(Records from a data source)
-------

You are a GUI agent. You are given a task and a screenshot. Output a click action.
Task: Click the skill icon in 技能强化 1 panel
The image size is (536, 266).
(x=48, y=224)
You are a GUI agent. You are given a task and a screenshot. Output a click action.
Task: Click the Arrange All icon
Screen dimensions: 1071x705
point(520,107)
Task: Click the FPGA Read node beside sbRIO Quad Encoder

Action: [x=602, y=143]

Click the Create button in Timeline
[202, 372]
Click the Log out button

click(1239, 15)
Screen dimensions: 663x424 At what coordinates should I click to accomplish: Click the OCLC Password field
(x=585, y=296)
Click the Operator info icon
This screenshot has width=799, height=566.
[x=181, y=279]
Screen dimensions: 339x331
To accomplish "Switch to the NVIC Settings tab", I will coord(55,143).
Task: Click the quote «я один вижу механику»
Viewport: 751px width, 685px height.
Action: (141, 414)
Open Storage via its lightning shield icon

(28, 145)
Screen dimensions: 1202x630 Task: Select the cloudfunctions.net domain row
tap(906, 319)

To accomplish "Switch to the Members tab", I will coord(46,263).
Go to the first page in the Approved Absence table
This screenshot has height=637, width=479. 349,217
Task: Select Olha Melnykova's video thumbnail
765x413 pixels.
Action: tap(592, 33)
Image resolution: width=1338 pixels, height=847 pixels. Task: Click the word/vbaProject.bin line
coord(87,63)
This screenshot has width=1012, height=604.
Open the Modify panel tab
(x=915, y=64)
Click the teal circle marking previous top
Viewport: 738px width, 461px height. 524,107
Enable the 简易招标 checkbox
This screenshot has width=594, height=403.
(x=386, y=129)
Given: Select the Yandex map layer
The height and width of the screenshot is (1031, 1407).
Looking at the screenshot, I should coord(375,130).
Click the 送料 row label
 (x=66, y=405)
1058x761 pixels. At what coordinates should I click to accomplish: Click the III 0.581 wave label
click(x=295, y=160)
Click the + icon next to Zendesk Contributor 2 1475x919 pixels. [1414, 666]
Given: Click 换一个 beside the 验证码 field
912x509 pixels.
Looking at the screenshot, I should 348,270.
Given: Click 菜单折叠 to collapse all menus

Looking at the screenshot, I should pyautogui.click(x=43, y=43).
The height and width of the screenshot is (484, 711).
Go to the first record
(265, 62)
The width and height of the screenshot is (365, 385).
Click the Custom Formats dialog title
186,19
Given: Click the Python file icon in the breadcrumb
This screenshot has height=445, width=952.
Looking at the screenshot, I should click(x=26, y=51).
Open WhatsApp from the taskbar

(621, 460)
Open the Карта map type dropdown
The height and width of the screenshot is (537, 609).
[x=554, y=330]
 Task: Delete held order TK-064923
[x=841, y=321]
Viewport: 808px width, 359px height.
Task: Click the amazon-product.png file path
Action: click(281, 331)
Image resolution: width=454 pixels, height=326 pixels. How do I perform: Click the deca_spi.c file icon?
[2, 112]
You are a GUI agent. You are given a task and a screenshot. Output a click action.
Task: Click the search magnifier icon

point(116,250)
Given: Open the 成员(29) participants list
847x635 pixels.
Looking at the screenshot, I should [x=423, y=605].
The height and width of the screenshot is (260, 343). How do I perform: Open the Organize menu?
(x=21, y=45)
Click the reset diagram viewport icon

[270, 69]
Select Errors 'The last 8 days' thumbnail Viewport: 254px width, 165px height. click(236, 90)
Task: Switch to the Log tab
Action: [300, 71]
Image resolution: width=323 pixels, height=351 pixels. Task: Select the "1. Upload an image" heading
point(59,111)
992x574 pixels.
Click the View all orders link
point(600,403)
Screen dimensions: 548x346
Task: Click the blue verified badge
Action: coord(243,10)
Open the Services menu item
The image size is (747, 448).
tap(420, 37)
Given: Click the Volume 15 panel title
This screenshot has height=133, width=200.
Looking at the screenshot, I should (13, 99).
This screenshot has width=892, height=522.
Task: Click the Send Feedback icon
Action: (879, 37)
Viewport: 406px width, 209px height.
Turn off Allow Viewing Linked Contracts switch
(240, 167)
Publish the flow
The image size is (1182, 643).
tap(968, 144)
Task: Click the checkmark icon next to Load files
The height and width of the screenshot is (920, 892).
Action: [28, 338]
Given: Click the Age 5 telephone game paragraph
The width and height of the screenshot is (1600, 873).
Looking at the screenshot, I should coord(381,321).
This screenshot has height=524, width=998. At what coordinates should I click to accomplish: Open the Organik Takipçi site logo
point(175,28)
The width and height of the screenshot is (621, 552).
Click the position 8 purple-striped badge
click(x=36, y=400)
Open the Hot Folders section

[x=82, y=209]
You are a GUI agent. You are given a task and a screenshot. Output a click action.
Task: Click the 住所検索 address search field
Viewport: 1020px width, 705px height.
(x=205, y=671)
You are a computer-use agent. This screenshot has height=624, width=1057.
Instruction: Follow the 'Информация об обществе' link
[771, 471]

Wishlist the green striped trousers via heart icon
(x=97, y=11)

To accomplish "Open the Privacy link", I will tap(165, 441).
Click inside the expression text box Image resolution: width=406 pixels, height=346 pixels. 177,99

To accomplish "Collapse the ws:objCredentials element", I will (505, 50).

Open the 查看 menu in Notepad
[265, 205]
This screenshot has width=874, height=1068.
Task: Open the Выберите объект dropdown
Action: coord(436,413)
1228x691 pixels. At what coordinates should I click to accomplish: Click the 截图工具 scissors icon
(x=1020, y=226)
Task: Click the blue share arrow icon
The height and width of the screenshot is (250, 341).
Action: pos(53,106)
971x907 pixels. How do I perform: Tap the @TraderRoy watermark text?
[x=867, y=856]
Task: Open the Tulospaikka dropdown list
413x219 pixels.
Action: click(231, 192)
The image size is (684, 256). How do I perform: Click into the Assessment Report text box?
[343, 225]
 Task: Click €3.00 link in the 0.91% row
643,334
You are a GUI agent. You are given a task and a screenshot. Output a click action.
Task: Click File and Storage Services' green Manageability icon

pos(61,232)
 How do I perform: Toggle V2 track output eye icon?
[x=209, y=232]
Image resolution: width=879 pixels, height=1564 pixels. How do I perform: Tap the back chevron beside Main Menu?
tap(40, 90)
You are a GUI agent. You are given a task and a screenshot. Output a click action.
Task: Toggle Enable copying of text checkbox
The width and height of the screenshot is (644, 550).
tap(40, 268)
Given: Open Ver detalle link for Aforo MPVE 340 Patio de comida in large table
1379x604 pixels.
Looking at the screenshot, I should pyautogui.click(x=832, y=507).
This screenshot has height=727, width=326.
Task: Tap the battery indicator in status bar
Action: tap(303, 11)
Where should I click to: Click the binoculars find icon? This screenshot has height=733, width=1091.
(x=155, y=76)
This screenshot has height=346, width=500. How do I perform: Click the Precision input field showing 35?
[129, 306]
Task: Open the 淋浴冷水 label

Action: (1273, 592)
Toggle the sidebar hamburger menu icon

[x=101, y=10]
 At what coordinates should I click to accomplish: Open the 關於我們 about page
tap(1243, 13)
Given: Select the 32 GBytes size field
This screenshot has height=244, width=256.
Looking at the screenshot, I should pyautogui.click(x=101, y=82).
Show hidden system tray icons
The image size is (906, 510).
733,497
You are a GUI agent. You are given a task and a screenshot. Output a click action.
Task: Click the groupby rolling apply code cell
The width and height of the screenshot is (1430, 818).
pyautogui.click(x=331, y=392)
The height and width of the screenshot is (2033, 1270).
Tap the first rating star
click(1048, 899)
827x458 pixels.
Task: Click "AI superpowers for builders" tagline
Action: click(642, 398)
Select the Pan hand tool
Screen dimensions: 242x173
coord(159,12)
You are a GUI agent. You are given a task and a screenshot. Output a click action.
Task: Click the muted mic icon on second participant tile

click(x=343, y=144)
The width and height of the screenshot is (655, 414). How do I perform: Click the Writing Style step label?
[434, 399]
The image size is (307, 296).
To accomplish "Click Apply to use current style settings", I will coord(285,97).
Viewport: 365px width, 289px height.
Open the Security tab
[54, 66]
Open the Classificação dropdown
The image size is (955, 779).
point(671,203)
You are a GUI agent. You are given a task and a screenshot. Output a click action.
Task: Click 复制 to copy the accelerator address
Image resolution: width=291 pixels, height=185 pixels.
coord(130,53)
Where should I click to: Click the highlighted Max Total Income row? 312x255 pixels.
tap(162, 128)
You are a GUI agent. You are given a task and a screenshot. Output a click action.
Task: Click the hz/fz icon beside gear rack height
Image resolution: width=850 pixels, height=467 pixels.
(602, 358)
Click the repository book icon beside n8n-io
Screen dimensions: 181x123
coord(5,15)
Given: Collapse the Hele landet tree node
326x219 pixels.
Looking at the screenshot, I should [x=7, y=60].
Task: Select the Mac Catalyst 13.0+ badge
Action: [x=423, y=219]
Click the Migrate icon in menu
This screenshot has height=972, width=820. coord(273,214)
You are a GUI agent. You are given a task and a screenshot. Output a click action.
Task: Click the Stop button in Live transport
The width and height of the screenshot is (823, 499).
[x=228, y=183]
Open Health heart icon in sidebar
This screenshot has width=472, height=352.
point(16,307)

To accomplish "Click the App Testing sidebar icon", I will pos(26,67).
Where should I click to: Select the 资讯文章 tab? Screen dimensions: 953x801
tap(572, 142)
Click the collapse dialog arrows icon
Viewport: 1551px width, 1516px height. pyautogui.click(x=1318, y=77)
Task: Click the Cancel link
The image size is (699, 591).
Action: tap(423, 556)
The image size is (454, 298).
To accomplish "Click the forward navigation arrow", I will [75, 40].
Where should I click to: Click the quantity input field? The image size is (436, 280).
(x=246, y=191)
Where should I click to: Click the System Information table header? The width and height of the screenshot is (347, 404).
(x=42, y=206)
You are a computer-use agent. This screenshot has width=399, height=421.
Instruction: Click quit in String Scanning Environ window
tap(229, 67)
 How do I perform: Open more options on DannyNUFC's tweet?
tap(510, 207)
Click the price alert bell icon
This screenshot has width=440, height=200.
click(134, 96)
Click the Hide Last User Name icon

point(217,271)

-------

_The task_
Please return the lines above exactly, from the first one down to the line with "Given: Select the Yandex map layer", and stop after that line.

_Final answer_
You are a GUI agent. You are given a task and a screenshot. Output a click action.
Task: Click the skill icon in 技能强化 1 panel
The image size is (536, 266).
(x=48, y=224)
You are a GUI agent. You are given a task and a screenshot. Output a click action.
Task: Click the Arrange All icon
Screen dimensions: 1071x705
point(520,107)
Task: Click the FPGA Read node beside sbRIO Quad Encoder

Action: [x=602, y=143]

Click the Create button in Timeline
[202, 372]
Click the Log out button

click(1239, 15)
Screen dimensions: 663x424 At what coordinates should I click to accomplish: Click the OCLC Password field
(x=585, y=296)
Click the Operator info icon
This screenshot has width=799, height=566.
[x=181, y=279]
Screen dimensions: 339x331
To accomplish "Switch to the NVIC Settings tab", I will coord(55,143).
Task: Click the quote «я один вижу механику»
Viewport: 751px width, 685px height.
Action: (141, 414)
Open Storage via its lightning shield icon

(28, 145)
Screen dimensions: 1202x630 Task: Select the cloudfunctions.net domain row
tap(906, 319)

To accomplish "Switch to the Members tab", I will coord(46,263).
Go to the first page in the Approved Absence table
This screenshot has height=637, width=479. 349,217
Task: Select Olha Melnykova's video thumbnail
765x413 pixels.
Action: tap(592, 33)
Image resolution: width=1338 pixels, height=847 pixels. Task: Click the word/vbaProject.bin line
coord(87,63)
This screenshot has width=1012, height=604.
Open the Modify panel tab
(x=915, y=64)
Click the teal circle marking previous top
Viewport: 738px width, 461px height. 524,107
Enable the 简易招标 checkbox
This screenshot has width=594, height=403.
(x=386, y=129)
Given: Select the Yandex map layer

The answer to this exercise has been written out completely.